Great Performance At Lower Cost

The researchers find that their method outperforms models such Jurassic-1 (178B) [3] and Gopher (280B) [5] on the majority of benchmarks.

That alone is great. When you consider that their RETRO model has only 7B parameters this is a very impressive feat.

Though 7B parameters is still a lot, it is 25x fewer parameters than GPT-3 (175B) [5].

Further, enhancing a model with a giant knowledge base does not only enable great performance with smaller models. Using retrieved documents to steer the model toward the correct answer has also been shown to reduce the tendency to hallucinate [6].

That is fantastic! But there is more!

Learning To Fly Helicopters In The Matrix

In an iconic scene from the movie Matrix, one of the characters downloads the ability to fly a helicopter directly to her brain.

Though DeepMind’s RETRO model probably can’t keep up with the almost infinite swag of the leather-wearing heroes in the matrix, it can do basically the same thing.

By extending or even completely swapping out the knowledge base, the model can be adapted to new domains without retraining.

The researchers at DeepMind however, did finetune the neighbor encoder and the cross-attention layers. This allowed them to get away with training only about 10% of all weights in the model.

The authors call this RETRO-fitting (😂). It works so well that they reach almost the same performance as when they trained the model from scratch on the new tasks [5].

Pretty impressive, no?!

Some people are probably thinking:

This is a crutch! Neural networks are universal function approximators. All we need is good data and massive end-to-end training.

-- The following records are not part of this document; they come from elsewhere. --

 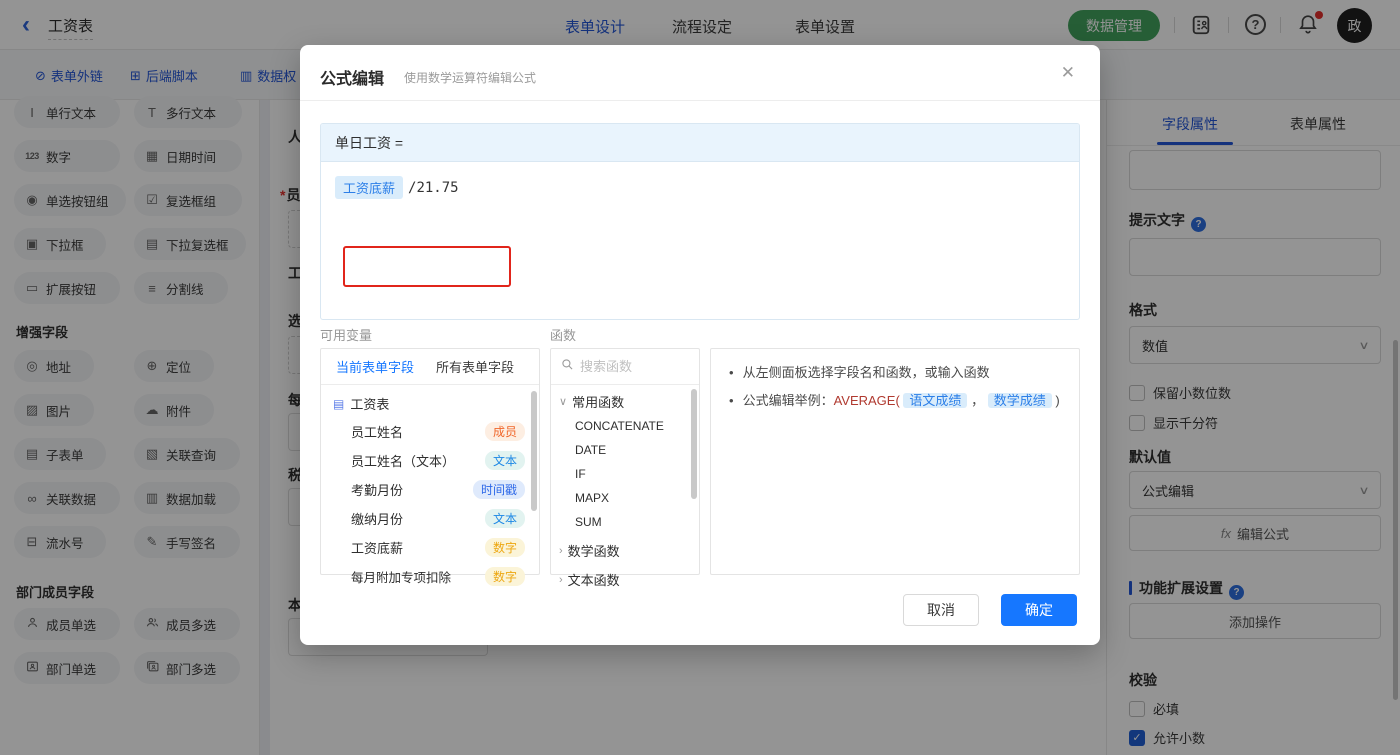 I want to click on functions-label: 函数, so click(x=564, y=336).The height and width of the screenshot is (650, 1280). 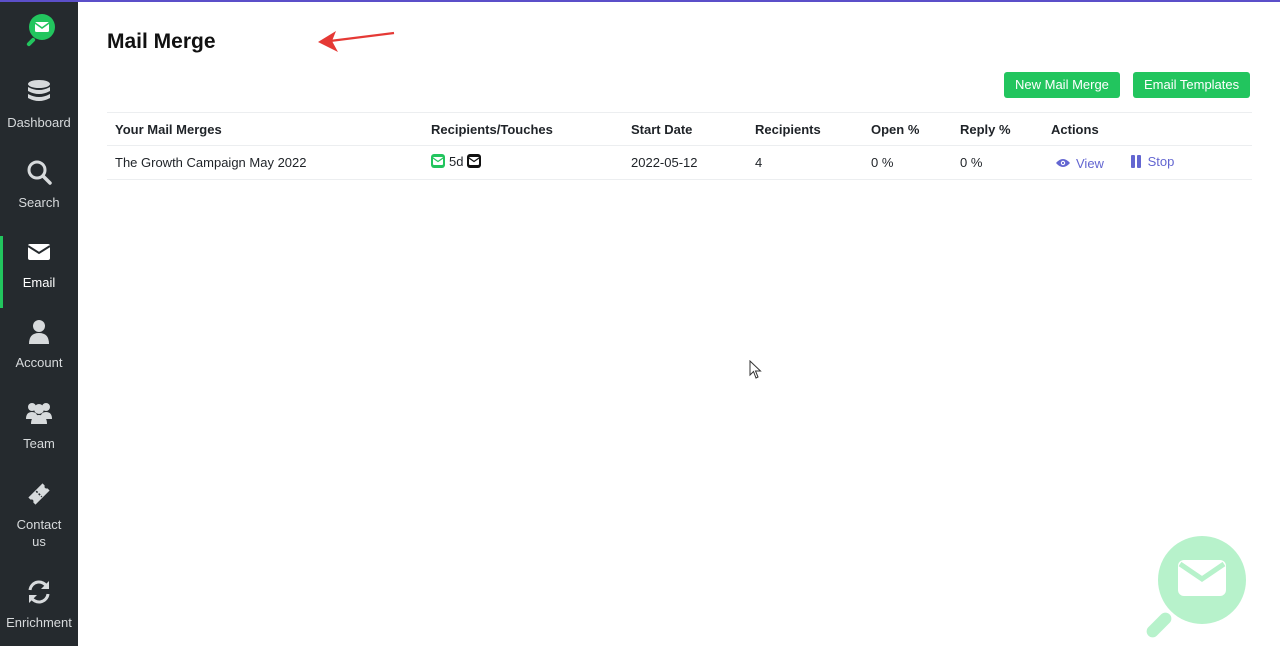 What do you see at coordinates (39, 622) in the screenshot?
I see `sidebar-item-label: Enrichment` at bounding box center [39, 622].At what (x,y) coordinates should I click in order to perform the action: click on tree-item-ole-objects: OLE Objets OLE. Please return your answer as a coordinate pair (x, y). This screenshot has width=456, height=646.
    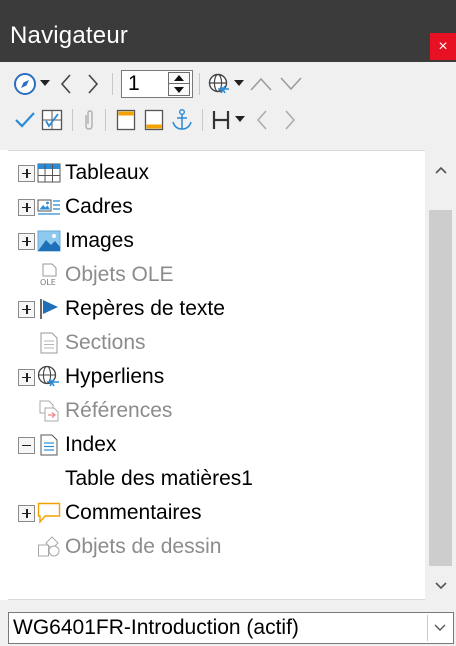
    Looking at the image, I should click on (96, 275).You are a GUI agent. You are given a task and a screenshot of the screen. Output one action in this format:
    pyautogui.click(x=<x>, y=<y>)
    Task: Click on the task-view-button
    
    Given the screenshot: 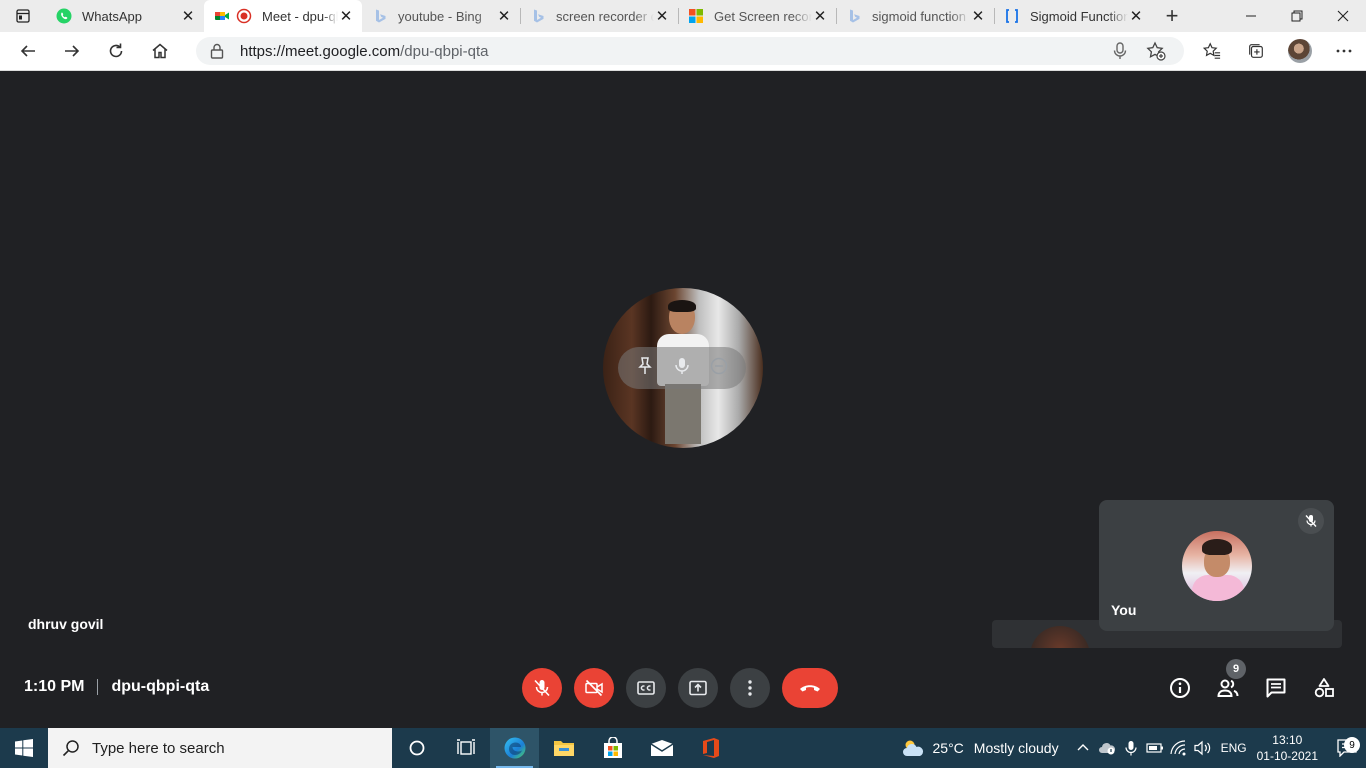 What is the action you would take?
    pyautogui.click(x=466, y=748)
    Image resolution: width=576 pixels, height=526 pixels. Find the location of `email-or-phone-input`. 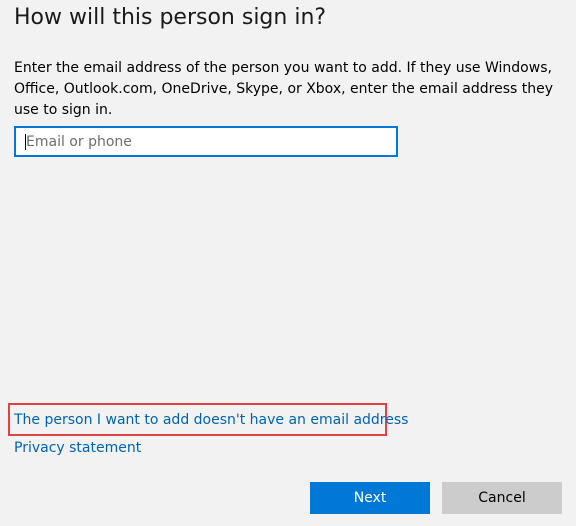

email-or-phone-input is located at coordinates (206, 142).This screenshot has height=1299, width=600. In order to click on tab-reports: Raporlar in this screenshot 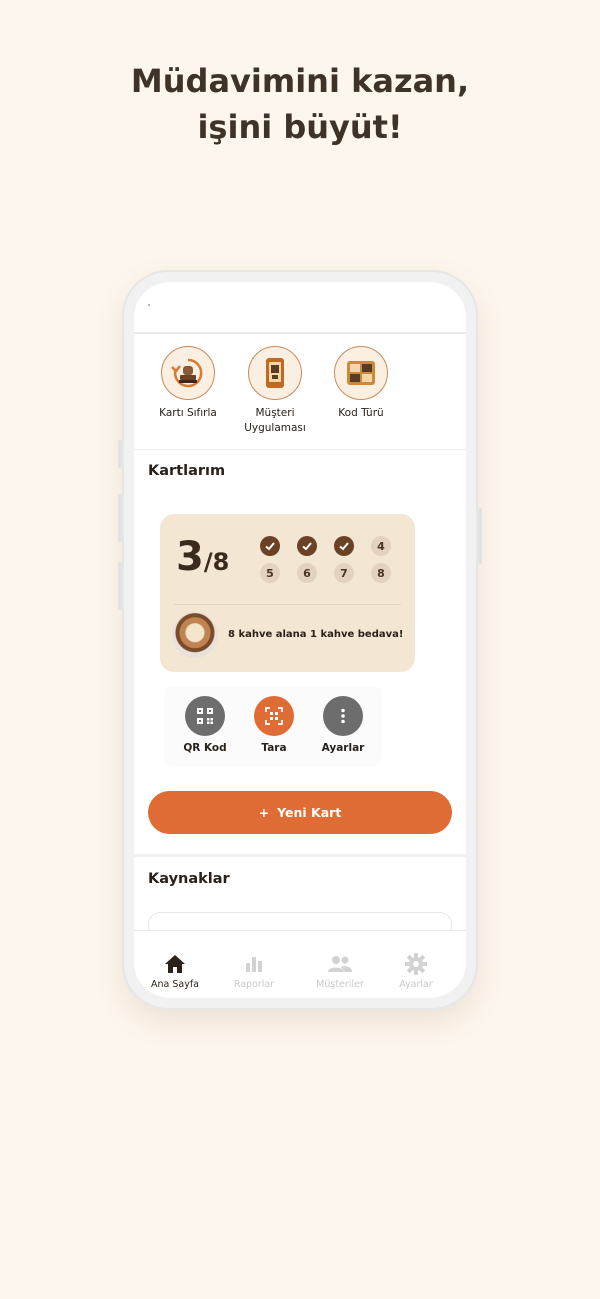, I will do `click(254, 972)`.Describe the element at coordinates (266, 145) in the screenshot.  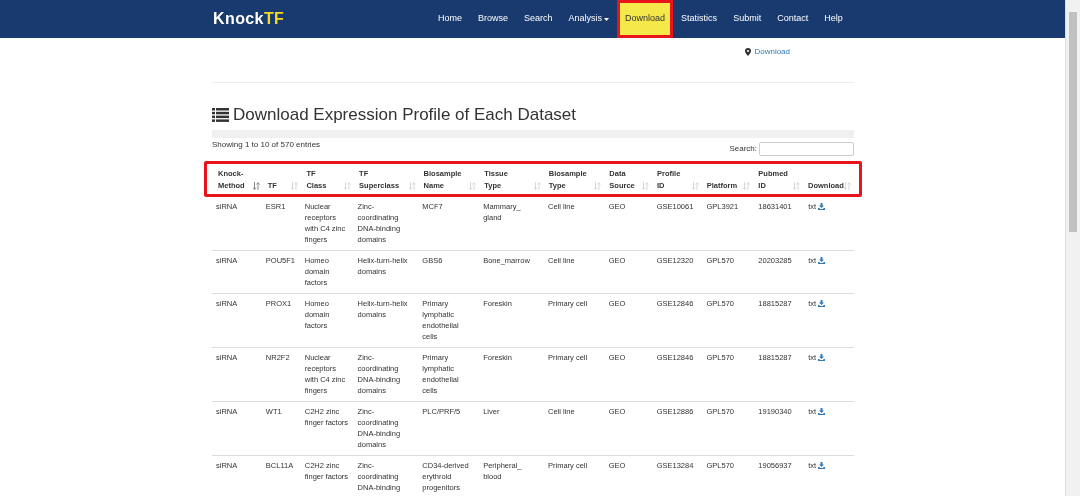
I see `entries-info: Showing 1 to 10 of 570 entries` at that location.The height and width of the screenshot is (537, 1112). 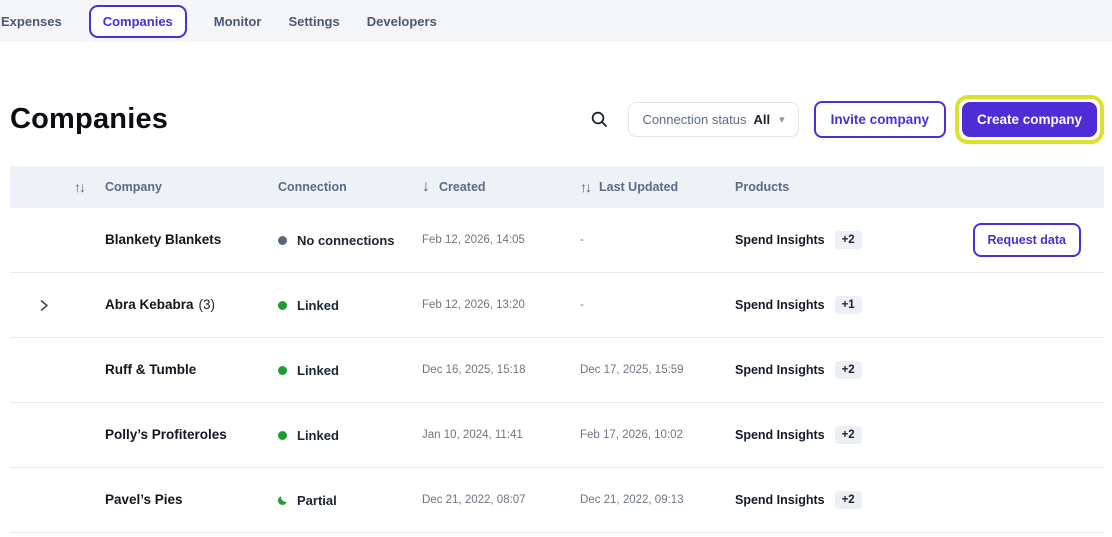 I want to click on connection-cell: No connections, so click(x=350, y=240).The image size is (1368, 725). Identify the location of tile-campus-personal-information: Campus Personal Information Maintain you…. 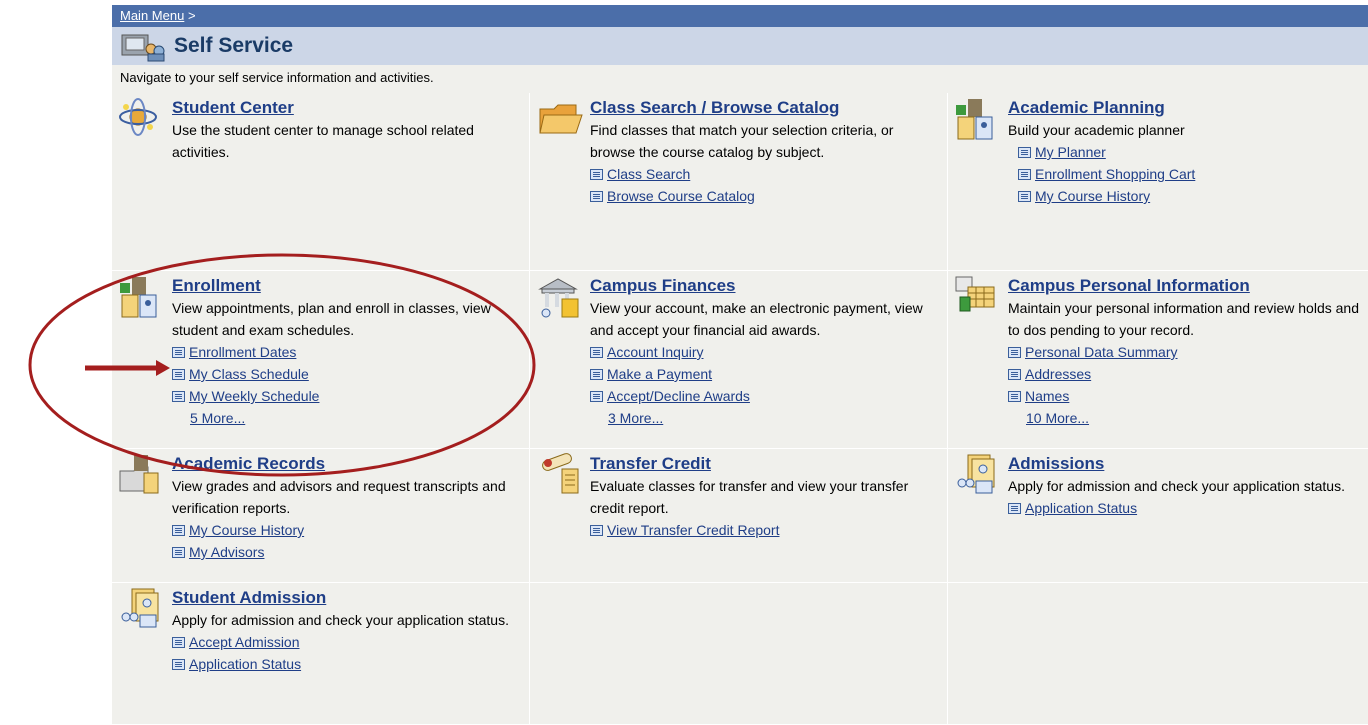
(1158, 360).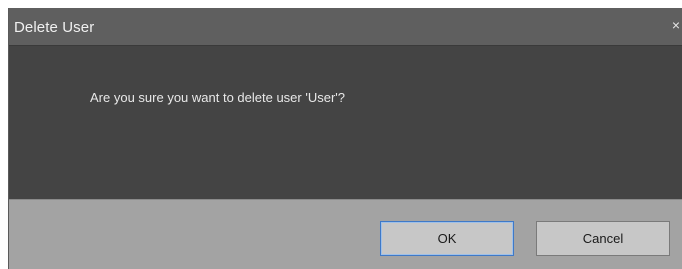 This screenshot has width=682, height=269. Describe the element at coordinates (346, 27) in the screenshot. I see `dialog-title-bar: Delete User ×` at that location.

Though I am sympathetic to this view, I think it is a fascinating line of research. It has the potential to solve some of the fundamental problems of machine learning such as temporal generalization.

Also, tons of applications require data that will not be available during foundation model training.

Whatever will come from this, I look forward to the future. Such exciting times to be alive!

As always, I really enjoyed making this for you and I sincerely hope you found it useful!

Thank you for reading!

References:

[1] A. Lazaridou, et. al, Mind the Gap: Assessing Temporal Generalization in Neural Language Models (2021), arXiv preprint arXiv:2102.01951

[2] S., Borgeaud, et al., Improving language models by retrieving from trillions of tokens (2022), International conference on machine learning

[3] R. Guo, et. al., Accelerating large-scale inference with anisotropic vector quantization (2020), International Conference on Machine Learning

[4] O. Lieber, et. al., Jurassic-1: Technical details and evaluation (2021). White Paper. AI21 Labs

[6] K. Shuster, et. al., Retrieval augmentation reduces hallucination in conversation (2021). arXiv preprint arXiv:2104.07567

[7] S. Roller, Recipes for building an open-domain chatbot (2020). arXiv preprint arXiv:2004.13637.